Thinking Parallel

A Blog on Parallel Programming and Concurrency by Michael Suess

A Short Guide to Mastering Thread-Safety

RevolverWhen I am talking on forums or to some of my students, from time to time I realize that I have gotten so used to expecting a certain vocabulary and certain concepts to be known to others that it isn’t even funny. In German we call this being betriebsblind, which basically means nothing more than expecting everyone to know what you know (at least to a certain extent), because the knowledge is so essential for what you do every day. The concept of Thread-Safety definitely belongs into this category for me, as I usually have to force myself to explain it and its implications to my students new to parallel programming, because it seems so trivial. Unfortunately, it is not. Therefore, I will spend the rest of this article trying to explain what Thread-Safety means, why it is important and also highlight some ways to achieve it without throwing your performance out of the window. I would also like to issue the usual warning to my more advanced readers: the beginning of this article is most definitely not for you, the end may be worth checking out as well :P.

What is Thread-Safety?

One of the defining properties of threads is, that multiple threads have access to the same address space. Therefore, they are able to write to the exact same memory location at the same time. I have explained why this is a problem in one of my earlier articles about mutual exclusion, therefore I can use the short version here:

Writing to the same memory location from multiple threads at the same time without any form of protection is like playing Russian Roulette: you may survive at first, but sooner or later you run out of luck and the results are disastrous.

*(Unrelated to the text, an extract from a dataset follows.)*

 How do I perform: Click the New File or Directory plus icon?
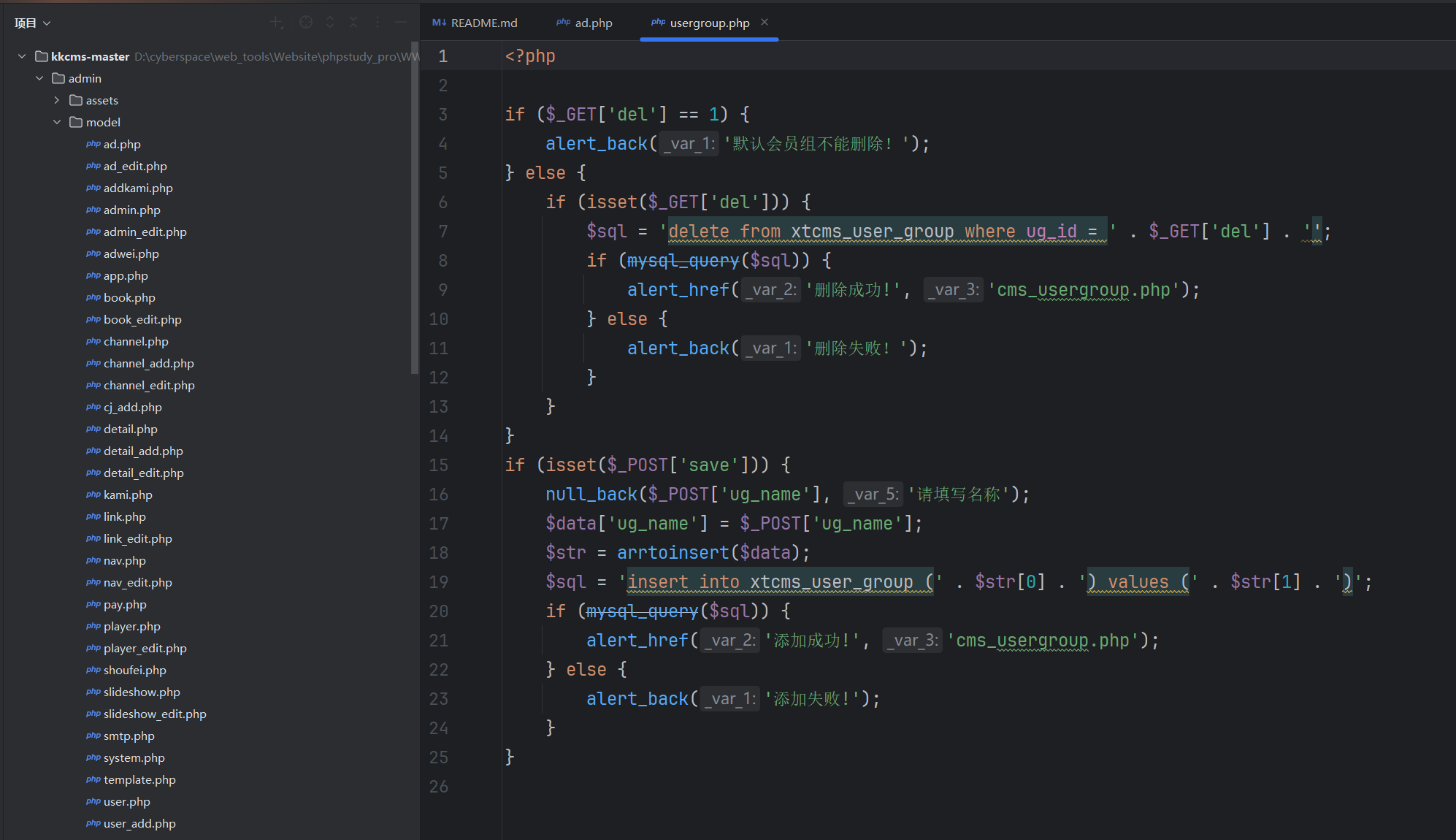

You may quote me on that 8). For a more thorough explanation, please read the former article. Now that we have this part established, the rest is easy:

Thread-safe code is basically any code that can be called from multiple threads concurrently without breaking.

Or phrased differently: if your code does not access the same memory location from multiple threads without protection, it is most likely thread-safe. We can have thread-safe functions, thread-safe objects or thread-safe programs, although the usage of the term is most common when talking about functions.

So much for the easy part. The difficult part is actually spotting these accesses to the same memory location in your code and fixing them without loosing too much performance. But contrary to what some message-passing fans may want you to believe, this is not impossible. My students usually get it right after we have shown it to them in their programs once or twice. And with experience you will notice the little voice in the back of your head that warns you about it every time you want to write to a shared variable or call a function that may not be thread-safe. And if you don’t want to bet your career on little voices (probably a smart move on your part), let’s not forget about the high quality tools that are available to help you with this as well, e.g. the Intel Thread-Checker or the Sun Data Race Detection Tool. I have had very good experiences with the former tool and as soon as I find some time I will also try out the second one (especially since it is free – on the other hand the Intel tool is very reasonably priced as well, especially for universities).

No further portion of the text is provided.